Acknowledge your feelings. If it has been a hard year for you or there has been great loss, know that it is normal to feel sadness and grief. Happiness cannot be manufactured. Do not put pressure on yourself to feel something that you do not.
Reach out to others. Although this is more challenging right now, many organizations have online groups and virtual events where a sense of community and support can be fostered. Many churches are still having in-person services. Pick up the phone and call a family member or good friend. A small, random act of kindness can do wonders for your spirit as well as the person receiving the gift. It does not have to be a grand gesture. A letter or card, a homemade gift, or a small bouquet of flowers can change the course of someone's day.
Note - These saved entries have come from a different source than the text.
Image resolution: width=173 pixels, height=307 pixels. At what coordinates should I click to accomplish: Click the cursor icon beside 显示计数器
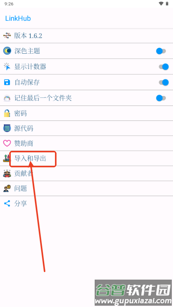7,66
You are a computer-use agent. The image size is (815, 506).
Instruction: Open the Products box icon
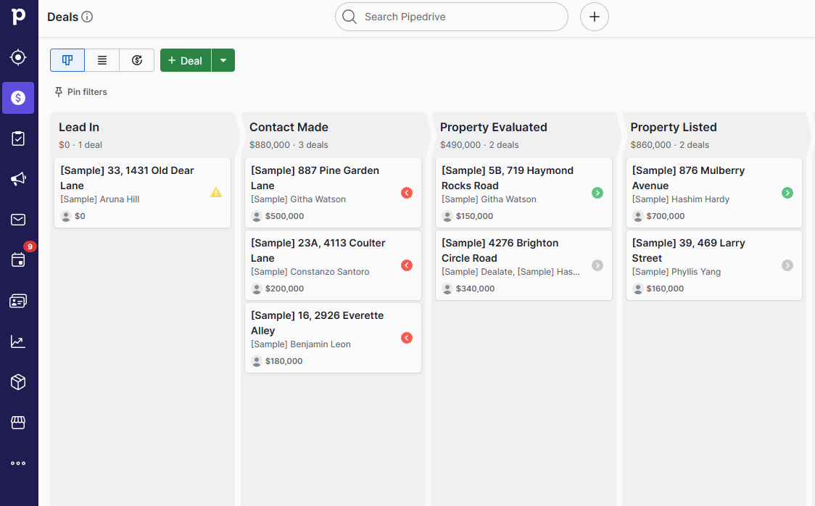[18, 382]
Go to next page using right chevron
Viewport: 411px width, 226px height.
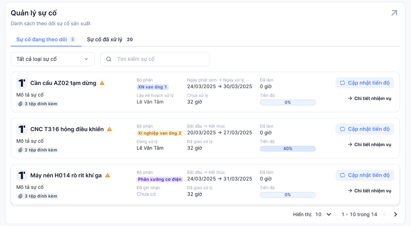(395, 214)
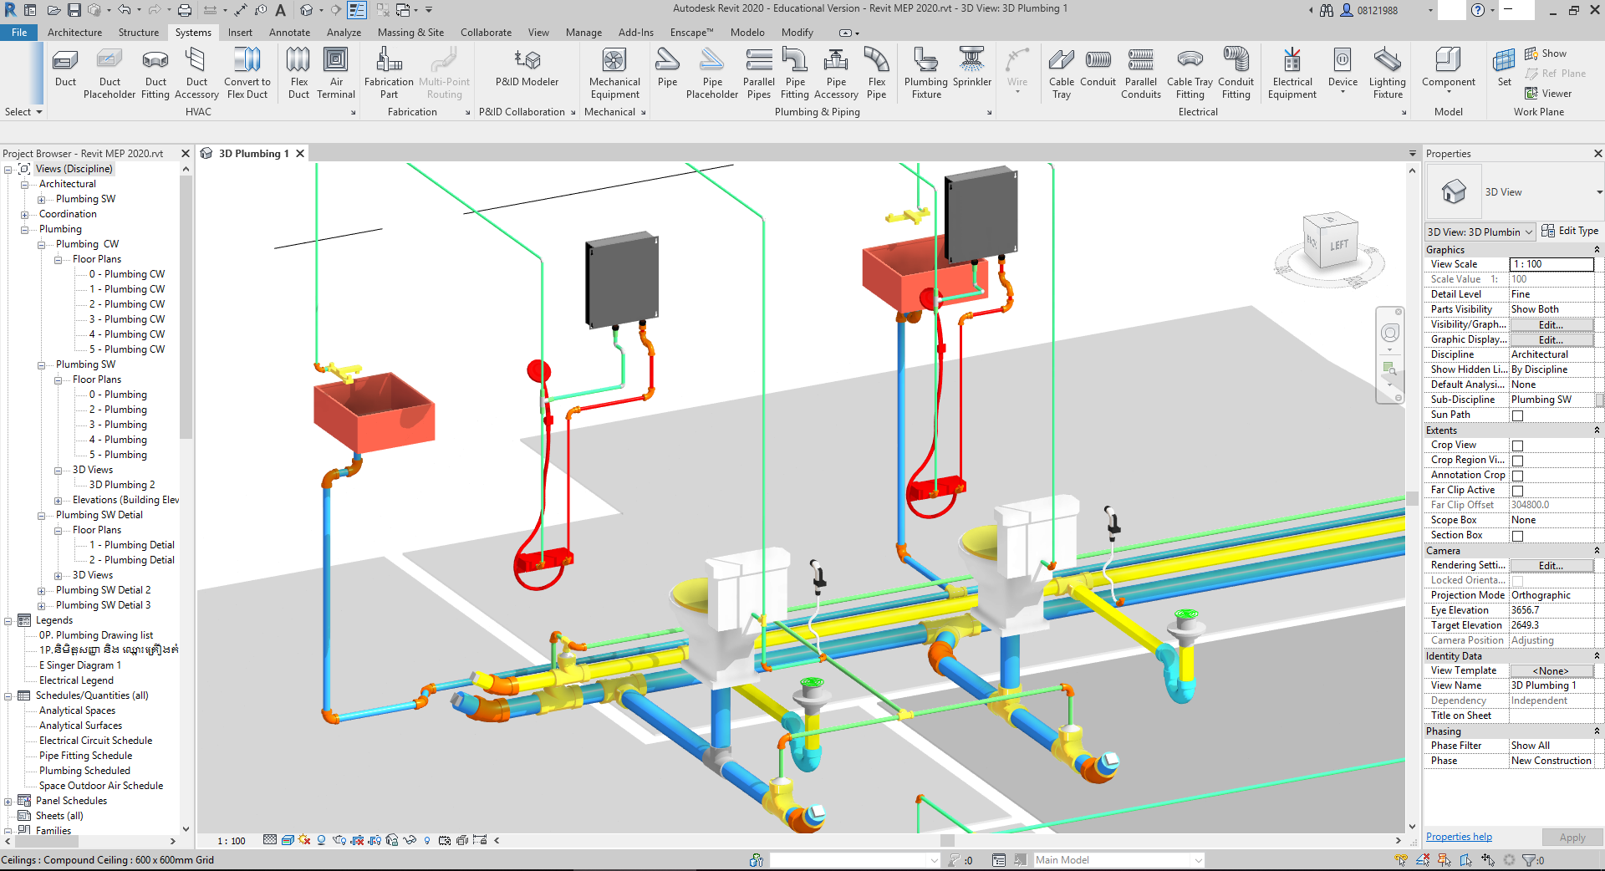This screenshot has height=871, width=1605.
Task: Click the View Scale input field
Action: (1551, 264)
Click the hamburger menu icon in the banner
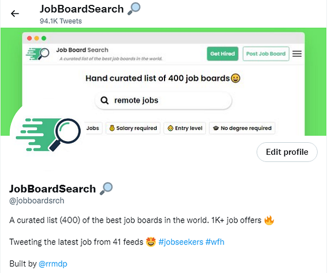Viewport: 328px width, 273px height. tap(297, 54)
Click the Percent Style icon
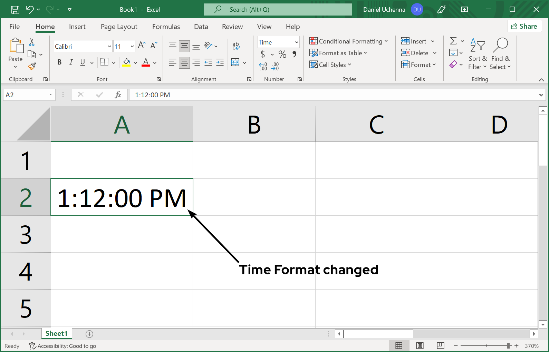549x352 pixels. [282, 54]
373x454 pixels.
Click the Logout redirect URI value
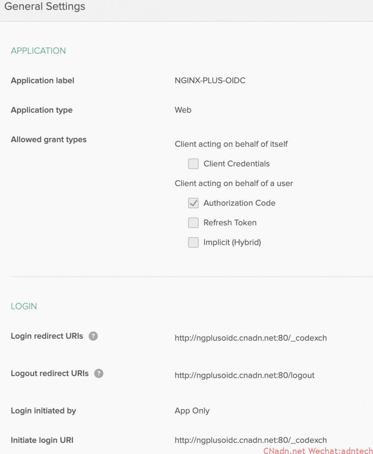pos(244,375)
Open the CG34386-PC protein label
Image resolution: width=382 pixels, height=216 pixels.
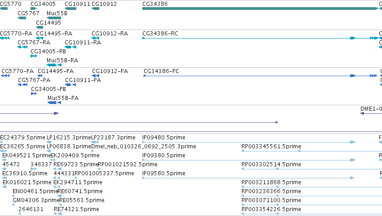coord(161,71)
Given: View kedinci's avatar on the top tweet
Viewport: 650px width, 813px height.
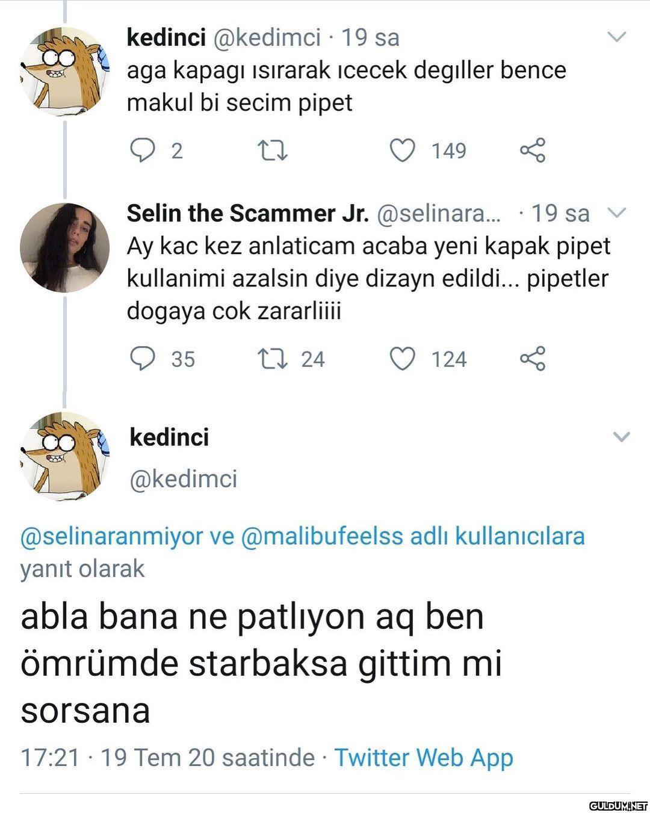Looking at the screenshot, I should (x=65, y=71).
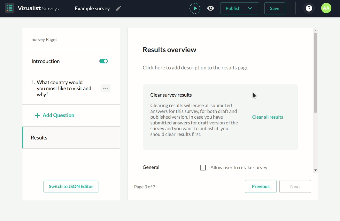This screenshot has width=340, height=221.
Task: Click the Save button
Action: tap(274, 8)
Be realistic. Many times, it is our expectations that cause our disappointment. Know that this year will most likely be different than years past. You can still celebrate. It may require more creativity but technology allows us to be with those that we love safely. Realize that this is temporary. It doesn't feel that way much of the time, but it is.
Set aside your differences. Most likely, everyone you meet is going through something. Try to be compassionate. We never know what someone else is carrying. Accept people as they are. Let go of the grievances. That can be your greatest gift to them and to yourself.
Stick to a budget. Before you go shopping, figure out what you have to spend and then stick to that amount. If it is a tight year, start new traditions like a white elephant exchange. Limit gift buying to the children or make homemade gifts. Some of the best gifts, require more thought than money.
Plan ahead. Make a list (or many lists) and set aside time to shop. Figure out if you can accomplish some things online. If you organize before you head out, you will save time and aggravation.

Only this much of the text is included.